Surely it would be parachute+burn just like Soyuz. I couldn’t ever imagine a scenario where a capsule was travelling at speed and relying on a last-minute (or last-five-second) suicide burn to decelerate before touchdown.
I think that was the original goal they were shooting for especially considering parachutes not being very effective on mars, but I think SpaceX changed their strategy going forward.
That was basically the plan for propulsive landing. You would do a very quick test fire of the engines at high altitude, if any of them did not perform correctly it would deploy parachutes and land in the ocean. If the brief test fire went okay then you would continue towards the landing site and do a very brief landing burn. The capsule does have 8 engines in 4 little pods of 2 engines each, I don't know exactly what the engine out capability was, I believe in theory you could lose like one engine per pod and the capsule could still land.
Anyway the advantage to this would be you land back at the launch site at the capsule can be reused quickly, you aren't like repacking parachutes and replacing explosives and all the body panels that got blown off and all that. If you do a parachute landing on land Soyuz style you are going to have to land in a desert somewhere, you aren't going to be able to target a small landing pad like the Falcon 9 currently does and Dragon was planned to.
There are also a lot of challenges with it, and it would look pretty scary, it would definitely look like it was going to hit the ground.
Folks in it won’t be able to see how fast the ground is moving towards them anyway...
Maybe just jump up, just before it hits the ground!
For those who haven't seen it, this was Dragon's pad abort test. The engines in this test are the same ones that would have theoretically been used to land it:
https://www.youtube.com/watch?v=1_FXVjf46T8
It's got a pretty good thrust to weight ratio. Even as a person who worked there and generally had an idea of what it was going to do, I was still pretty surprised by how fast it takes off!

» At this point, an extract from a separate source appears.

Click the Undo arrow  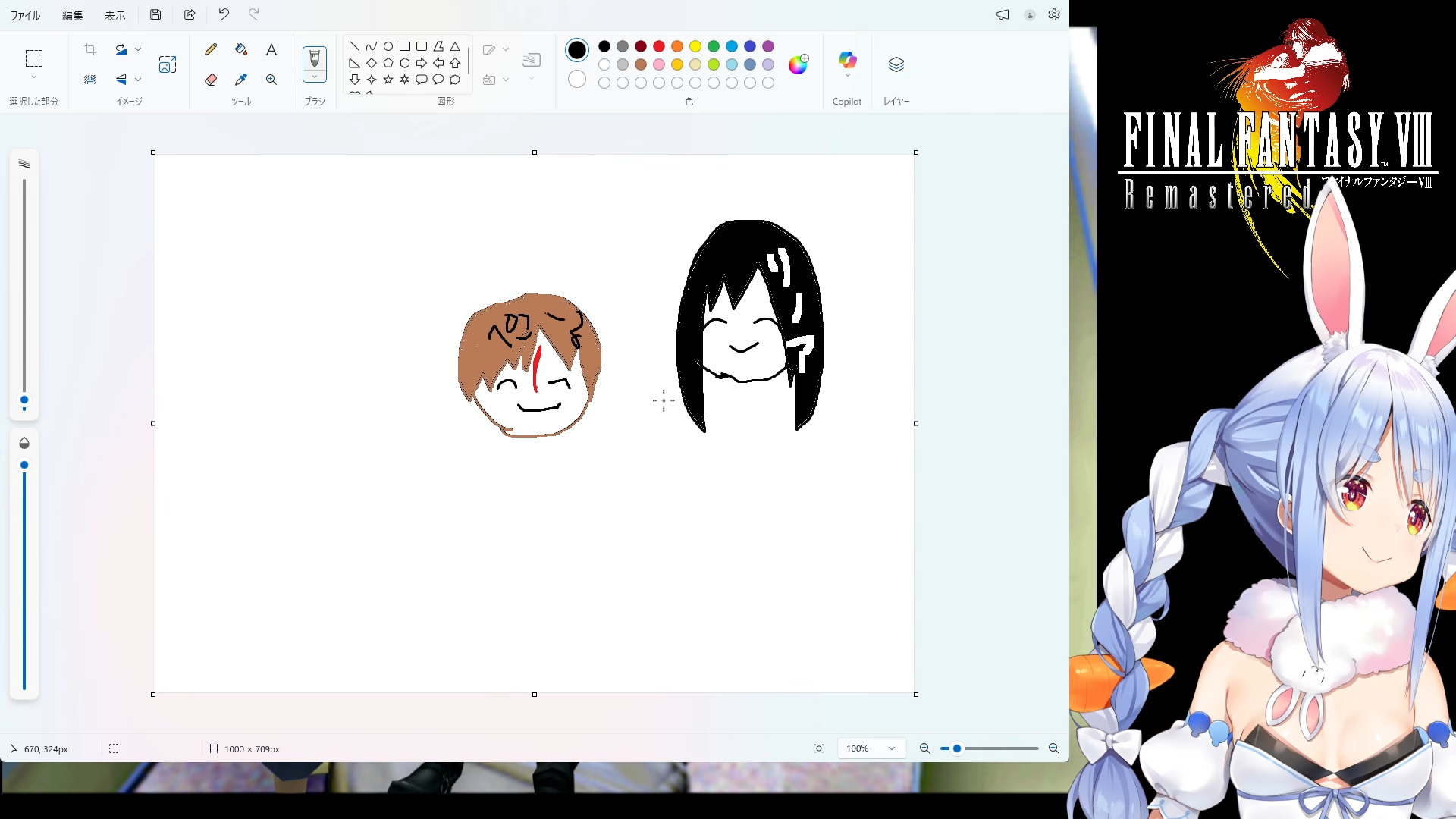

Ahh so it was meant to be a ‘schute-less propulsive landing.
Crazy.
They should’ve gone full Kerbal and used breakable struts that jut out from the capsule and decelerate it mechanically.

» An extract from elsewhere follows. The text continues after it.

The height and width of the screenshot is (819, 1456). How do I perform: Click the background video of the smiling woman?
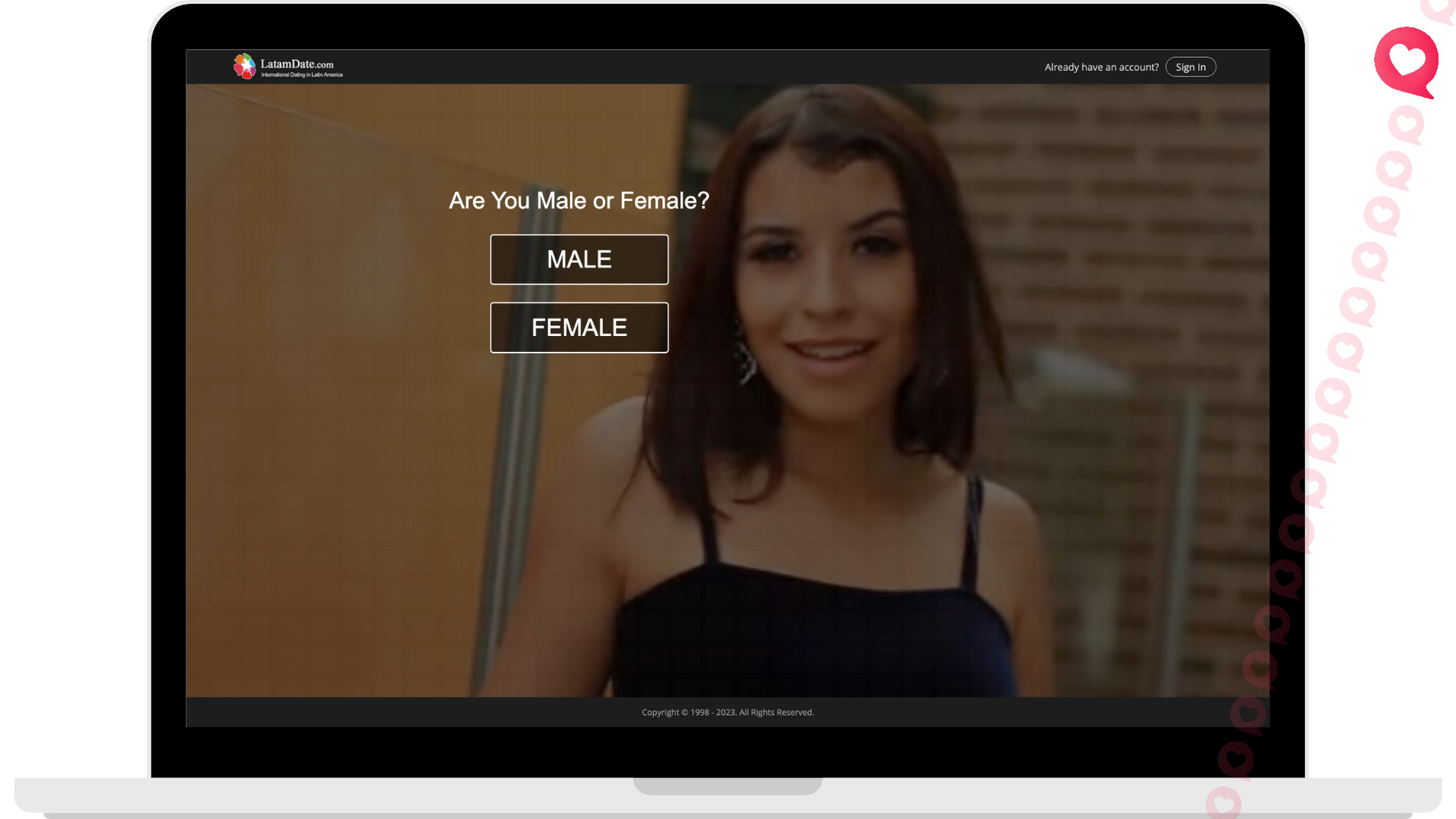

Though really I suppose it would never have been as violent as I’m imagining. The trip down through the atmosphere would slow it down to transonic speeds very quickly, and it would be going less than 300km/h before it reached 5km altitude. That pad abort travelled to 1km in 15 seconds after a 5 second burn, which is 240km/h.
That’s about as fast as a really fast car, but vertically!
Current rumors has a Human dragon launch in July... Who is down?
Well, everyone except the crew, who will definitely be up.
Ill see what I can do...
passport - valid
visa - valid till Nov
flights (more accurately, money to pay for flights) - back to work!!